The European Commission has approved unconditionally, under the EU Merger Regulation, the merger between Credit Suisse and UBS. The Commission concluded that the transaction would not raise competition concerns in the European Economic Area (‘EEA’).

UBS and Credit Suisse are both global multinational investment banks and financial services companies. In the EEA, the companies’ activities overlap in wealth and asset management as well as in investment banking.

The Commission’s investigation

Based on its market investigation, the Commission found that the merger would not significantly reduce competition in the markets where their activities overlap within the EEA.

In particular, the Commission found that the combined entity will continue facing significant competitive pressure from a wide range of competitors in all of those markets, including several major global banks as well as specialist providers and strong local players.

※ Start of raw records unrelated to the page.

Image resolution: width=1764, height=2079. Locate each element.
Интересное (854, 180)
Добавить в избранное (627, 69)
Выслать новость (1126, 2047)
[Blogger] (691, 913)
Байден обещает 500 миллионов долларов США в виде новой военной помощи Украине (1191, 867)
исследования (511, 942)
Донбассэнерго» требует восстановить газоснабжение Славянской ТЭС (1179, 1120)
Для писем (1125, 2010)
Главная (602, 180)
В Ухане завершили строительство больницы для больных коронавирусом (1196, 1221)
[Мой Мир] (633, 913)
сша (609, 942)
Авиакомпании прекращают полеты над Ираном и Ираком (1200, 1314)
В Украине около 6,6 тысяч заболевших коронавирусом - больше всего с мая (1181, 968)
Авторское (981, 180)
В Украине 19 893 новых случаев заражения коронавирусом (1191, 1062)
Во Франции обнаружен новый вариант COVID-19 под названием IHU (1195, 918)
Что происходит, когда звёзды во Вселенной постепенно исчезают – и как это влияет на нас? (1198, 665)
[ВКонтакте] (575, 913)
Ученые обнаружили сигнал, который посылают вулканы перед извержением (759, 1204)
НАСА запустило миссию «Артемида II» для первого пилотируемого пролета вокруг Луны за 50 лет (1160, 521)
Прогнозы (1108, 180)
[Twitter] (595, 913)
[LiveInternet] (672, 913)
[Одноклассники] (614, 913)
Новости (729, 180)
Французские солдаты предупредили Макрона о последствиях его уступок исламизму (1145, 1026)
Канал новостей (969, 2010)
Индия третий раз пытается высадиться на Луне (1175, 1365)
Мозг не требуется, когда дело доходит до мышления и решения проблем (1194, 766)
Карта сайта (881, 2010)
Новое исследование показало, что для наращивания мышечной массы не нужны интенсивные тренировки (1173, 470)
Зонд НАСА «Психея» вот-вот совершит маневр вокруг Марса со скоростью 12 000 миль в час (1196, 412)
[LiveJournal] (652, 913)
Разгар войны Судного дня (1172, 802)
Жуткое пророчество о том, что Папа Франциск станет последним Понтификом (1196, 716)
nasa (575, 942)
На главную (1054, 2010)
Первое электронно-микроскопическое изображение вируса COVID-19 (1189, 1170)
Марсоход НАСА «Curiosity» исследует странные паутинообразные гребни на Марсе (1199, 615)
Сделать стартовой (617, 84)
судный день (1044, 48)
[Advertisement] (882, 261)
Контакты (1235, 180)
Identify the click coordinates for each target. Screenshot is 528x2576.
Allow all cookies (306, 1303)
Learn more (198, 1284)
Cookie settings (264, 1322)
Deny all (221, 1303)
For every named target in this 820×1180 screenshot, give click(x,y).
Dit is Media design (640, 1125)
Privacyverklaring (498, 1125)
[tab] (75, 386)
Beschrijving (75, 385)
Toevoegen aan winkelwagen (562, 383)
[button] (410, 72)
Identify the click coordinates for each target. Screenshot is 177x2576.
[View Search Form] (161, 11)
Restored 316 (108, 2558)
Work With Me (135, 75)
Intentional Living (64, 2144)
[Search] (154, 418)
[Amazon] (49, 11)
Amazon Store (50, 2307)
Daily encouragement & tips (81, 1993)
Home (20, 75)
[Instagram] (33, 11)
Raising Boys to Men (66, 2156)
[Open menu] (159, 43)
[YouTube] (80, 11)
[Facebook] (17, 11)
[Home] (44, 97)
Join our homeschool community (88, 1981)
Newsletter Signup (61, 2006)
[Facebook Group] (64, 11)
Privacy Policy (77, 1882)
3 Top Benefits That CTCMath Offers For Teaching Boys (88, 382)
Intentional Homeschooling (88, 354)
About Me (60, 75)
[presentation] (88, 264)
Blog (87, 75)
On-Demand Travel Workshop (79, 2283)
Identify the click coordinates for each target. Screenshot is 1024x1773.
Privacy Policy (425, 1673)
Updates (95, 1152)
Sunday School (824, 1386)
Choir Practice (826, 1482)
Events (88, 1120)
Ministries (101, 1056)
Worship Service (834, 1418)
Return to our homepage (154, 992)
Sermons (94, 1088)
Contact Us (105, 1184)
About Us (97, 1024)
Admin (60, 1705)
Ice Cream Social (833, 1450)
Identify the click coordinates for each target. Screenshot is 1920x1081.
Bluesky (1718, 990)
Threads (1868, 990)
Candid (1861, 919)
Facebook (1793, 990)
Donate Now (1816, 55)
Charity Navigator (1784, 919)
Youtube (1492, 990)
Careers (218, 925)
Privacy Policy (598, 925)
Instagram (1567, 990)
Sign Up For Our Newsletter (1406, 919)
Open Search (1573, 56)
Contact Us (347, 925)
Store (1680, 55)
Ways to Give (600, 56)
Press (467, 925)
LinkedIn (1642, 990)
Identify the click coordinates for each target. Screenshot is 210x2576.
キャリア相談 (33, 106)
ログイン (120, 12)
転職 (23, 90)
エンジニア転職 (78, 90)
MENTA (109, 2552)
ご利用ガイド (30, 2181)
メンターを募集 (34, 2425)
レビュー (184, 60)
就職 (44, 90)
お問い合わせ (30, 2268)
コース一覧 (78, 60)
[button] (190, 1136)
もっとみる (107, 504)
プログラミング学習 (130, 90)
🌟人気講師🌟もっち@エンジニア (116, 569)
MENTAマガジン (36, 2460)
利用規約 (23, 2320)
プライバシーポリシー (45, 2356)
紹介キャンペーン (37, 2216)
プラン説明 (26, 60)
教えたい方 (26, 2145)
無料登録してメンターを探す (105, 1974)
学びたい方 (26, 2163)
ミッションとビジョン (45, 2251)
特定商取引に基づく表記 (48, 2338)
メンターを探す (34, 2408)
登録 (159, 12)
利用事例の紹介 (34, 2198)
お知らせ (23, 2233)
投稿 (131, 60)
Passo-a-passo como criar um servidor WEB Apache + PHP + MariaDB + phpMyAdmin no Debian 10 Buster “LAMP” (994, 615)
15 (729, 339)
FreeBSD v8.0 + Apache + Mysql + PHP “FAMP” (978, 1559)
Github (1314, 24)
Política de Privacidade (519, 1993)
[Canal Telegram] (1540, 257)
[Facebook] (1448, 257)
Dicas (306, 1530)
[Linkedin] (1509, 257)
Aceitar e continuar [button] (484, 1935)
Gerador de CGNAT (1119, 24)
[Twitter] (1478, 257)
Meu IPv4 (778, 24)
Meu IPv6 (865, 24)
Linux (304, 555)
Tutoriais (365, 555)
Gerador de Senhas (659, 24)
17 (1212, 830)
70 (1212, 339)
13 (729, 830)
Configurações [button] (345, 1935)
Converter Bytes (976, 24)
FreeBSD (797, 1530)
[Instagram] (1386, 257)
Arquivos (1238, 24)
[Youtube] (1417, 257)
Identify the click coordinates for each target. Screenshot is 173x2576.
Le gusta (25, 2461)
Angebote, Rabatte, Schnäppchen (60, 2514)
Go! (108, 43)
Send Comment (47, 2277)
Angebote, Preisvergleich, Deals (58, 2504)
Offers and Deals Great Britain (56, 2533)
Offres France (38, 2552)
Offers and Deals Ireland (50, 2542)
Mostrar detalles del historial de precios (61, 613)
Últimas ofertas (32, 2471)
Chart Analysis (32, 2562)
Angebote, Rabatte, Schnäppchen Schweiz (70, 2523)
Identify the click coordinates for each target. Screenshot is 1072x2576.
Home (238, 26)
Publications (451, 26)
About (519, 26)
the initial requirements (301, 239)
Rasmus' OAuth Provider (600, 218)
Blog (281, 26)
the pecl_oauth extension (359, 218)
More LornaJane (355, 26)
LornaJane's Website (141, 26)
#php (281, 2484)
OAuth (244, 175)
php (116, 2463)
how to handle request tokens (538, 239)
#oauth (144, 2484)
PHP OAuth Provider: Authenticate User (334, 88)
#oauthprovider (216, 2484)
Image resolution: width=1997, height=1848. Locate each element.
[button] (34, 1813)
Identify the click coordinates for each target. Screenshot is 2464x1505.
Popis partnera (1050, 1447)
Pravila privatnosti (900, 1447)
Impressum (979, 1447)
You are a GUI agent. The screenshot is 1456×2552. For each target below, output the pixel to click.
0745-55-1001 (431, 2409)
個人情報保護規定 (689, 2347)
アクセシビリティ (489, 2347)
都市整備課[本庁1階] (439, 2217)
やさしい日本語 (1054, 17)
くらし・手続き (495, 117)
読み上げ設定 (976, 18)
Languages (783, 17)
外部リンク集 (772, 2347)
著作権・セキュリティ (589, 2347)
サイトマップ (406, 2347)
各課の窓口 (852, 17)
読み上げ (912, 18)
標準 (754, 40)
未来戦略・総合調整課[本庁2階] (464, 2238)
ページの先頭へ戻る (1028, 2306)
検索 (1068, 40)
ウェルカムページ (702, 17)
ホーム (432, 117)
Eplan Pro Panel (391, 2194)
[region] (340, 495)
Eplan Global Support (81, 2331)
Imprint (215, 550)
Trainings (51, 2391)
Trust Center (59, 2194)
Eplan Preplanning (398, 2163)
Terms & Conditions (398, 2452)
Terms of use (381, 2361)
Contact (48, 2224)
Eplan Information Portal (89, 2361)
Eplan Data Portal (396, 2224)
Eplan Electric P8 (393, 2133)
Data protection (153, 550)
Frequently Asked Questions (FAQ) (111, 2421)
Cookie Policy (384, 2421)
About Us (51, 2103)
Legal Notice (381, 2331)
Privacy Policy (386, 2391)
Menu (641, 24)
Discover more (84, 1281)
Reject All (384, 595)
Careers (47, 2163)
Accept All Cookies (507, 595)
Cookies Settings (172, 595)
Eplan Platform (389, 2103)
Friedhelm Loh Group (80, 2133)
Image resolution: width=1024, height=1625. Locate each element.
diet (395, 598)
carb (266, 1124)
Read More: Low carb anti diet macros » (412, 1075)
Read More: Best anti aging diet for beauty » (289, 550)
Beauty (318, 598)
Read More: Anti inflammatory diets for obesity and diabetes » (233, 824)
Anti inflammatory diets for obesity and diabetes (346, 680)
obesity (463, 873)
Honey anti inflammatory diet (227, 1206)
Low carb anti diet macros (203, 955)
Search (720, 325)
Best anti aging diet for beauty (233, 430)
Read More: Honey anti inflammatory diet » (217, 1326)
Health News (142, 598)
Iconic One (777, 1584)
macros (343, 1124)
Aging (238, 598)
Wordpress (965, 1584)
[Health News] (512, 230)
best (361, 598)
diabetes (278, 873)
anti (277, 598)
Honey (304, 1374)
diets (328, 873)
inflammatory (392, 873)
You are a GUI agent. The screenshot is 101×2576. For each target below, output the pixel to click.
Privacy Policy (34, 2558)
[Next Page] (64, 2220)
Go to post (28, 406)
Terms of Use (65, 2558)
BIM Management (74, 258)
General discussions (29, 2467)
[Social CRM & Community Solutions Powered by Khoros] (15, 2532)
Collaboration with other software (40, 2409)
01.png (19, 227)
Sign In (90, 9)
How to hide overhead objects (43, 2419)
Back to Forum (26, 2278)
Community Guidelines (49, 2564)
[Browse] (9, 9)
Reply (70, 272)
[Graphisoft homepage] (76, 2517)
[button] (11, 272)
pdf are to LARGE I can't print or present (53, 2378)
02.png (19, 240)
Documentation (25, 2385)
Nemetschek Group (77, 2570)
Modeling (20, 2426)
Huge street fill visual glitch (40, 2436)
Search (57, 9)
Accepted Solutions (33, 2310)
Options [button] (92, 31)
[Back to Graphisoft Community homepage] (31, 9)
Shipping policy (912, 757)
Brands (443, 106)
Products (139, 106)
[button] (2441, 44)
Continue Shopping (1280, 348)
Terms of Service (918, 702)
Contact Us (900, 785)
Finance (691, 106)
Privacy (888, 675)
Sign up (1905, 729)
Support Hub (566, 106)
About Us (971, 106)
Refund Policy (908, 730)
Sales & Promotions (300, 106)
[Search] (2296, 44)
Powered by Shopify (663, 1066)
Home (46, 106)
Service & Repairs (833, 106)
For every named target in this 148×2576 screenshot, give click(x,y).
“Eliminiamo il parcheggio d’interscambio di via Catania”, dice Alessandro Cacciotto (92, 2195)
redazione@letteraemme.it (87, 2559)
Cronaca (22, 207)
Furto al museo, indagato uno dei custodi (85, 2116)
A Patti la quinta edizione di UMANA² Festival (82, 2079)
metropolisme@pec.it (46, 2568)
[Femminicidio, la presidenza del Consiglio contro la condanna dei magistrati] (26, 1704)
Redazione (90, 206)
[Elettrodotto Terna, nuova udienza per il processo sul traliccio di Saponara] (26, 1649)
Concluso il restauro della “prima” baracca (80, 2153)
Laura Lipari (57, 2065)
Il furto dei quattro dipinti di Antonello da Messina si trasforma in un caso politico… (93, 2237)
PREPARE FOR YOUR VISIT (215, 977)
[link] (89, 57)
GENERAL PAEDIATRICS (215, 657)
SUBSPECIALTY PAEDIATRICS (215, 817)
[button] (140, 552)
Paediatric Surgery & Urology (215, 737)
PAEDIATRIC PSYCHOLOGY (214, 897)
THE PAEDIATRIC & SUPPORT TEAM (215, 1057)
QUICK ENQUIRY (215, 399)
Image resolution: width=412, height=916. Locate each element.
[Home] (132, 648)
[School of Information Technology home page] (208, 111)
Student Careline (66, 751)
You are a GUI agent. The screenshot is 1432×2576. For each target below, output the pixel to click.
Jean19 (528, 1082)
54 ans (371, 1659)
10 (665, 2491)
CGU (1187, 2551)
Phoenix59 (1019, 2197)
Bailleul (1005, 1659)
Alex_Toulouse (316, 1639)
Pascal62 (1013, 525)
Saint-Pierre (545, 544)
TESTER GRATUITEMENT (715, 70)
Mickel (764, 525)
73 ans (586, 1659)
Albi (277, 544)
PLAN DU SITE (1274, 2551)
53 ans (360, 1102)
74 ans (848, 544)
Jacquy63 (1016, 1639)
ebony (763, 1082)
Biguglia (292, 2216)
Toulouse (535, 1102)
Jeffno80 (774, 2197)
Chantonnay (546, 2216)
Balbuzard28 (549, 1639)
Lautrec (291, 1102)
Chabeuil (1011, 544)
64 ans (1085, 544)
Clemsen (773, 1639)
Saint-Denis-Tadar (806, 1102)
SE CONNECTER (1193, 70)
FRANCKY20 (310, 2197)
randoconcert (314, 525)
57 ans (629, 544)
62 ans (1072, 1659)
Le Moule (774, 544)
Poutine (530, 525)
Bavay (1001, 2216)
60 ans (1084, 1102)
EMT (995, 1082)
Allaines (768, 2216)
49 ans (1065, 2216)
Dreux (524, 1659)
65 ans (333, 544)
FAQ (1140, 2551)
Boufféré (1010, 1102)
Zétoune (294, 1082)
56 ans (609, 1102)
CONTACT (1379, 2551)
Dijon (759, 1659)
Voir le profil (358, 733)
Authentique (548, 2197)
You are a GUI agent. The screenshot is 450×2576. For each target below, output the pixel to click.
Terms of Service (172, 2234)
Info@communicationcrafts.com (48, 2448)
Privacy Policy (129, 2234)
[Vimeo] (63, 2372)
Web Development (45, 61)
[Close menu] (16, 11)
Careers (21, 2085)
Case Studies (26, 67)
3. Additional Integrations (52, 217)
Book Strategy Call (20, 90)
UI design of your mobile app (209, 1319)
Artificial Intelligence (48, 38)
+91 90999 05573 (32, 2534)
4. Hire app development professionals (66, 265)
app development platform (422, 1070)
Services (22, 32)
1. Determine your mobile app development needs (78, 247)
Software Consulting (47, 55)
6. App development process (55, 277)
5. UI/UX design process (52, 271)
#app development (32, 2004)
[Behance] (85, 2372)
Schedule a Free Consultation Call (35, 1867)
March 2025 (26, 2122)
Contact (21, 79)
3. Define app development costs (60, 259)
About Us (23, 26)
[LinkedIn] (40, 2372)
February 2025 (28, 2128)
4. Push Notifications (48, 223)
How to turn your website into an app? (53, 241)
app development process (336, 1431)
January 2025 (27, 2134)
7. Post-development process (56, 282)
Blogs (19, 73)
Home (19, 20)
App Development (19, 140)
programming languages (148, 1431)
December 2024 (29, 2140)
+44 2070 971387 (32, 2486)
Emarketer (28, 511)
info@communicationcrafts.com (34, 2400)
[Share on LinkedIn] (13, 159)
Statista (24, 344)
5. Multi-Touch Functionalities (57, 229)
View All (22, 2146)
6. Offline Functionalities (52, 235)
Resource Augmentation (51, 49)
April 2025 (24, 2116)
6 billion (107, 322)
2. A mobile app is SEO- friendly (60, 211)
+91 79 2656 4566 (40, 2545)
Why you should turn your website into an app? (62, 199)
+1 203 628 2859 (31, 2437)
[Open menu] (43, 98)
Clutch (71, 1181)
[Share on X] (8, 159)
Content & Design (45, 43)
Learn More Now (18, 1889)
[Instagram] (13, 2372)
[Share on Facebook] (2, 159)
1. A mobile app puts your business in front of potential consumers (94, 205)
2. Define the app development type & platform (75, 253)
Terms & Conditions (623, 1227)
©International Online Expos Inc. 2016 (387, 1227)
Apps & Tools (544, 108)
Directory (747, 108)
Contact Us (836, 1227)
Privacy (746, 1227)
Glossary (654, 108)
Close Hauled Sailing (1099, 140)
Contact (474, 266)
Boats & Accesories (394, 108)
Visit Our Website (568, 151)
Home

The Commission therefore concluded that the proposed merger would not raise competition concerns on any of the markets examined in the EEA and cleared the transaction unconditionally.

Companies and products

UBS and Credit Suisse, both headquartered in Switzerland, offer a range of banking and financial services. These include wealth management, asset management, investment banking services, retail and corporate banking services.

Merger control rules and procedures

The transaction was notified to the Commission on 26 April 2023. The notification followed the Commission’s decision of 4 April 2023, which granted the parties a derogation from the standstill obligation on the basis of Article 7(3) of the EU Merger Regulation. The standstill obligation requires merging companies not to implement a merger until it has been cleared by the Commission.

Pending the Commission’s review of the merger, in light of the financial difficulties faced by Credit Suisse and the consequent risk of financial instability, the parties requested a derogation from the standstill obligation in order to allow UBS to implement specific measures, including the closing of the transaction. The Commission found that in this specific case all conditions for granting a derogation were met and that the risk of systemic harm to third parties and to the banking sector outweighed any potential threat to competition resulting from an early closing of the transaction.

The Commission has the duty to assess mergers and acquisitions involving companies with a turnover above certain thresholds (see Article 1 of the Merger Regulation) and to prevent concentrations that would significantly impede effective competition in the EEA or any substantial part of it.

The vast majority of notified mergers do not pose competition problems and are cleared after a routine review. From the moment a transaction is notified, the Commission generally has a total of 25 working days to decide whether to grant approval (Phase I) or to start an in-depth investigation (Phase II).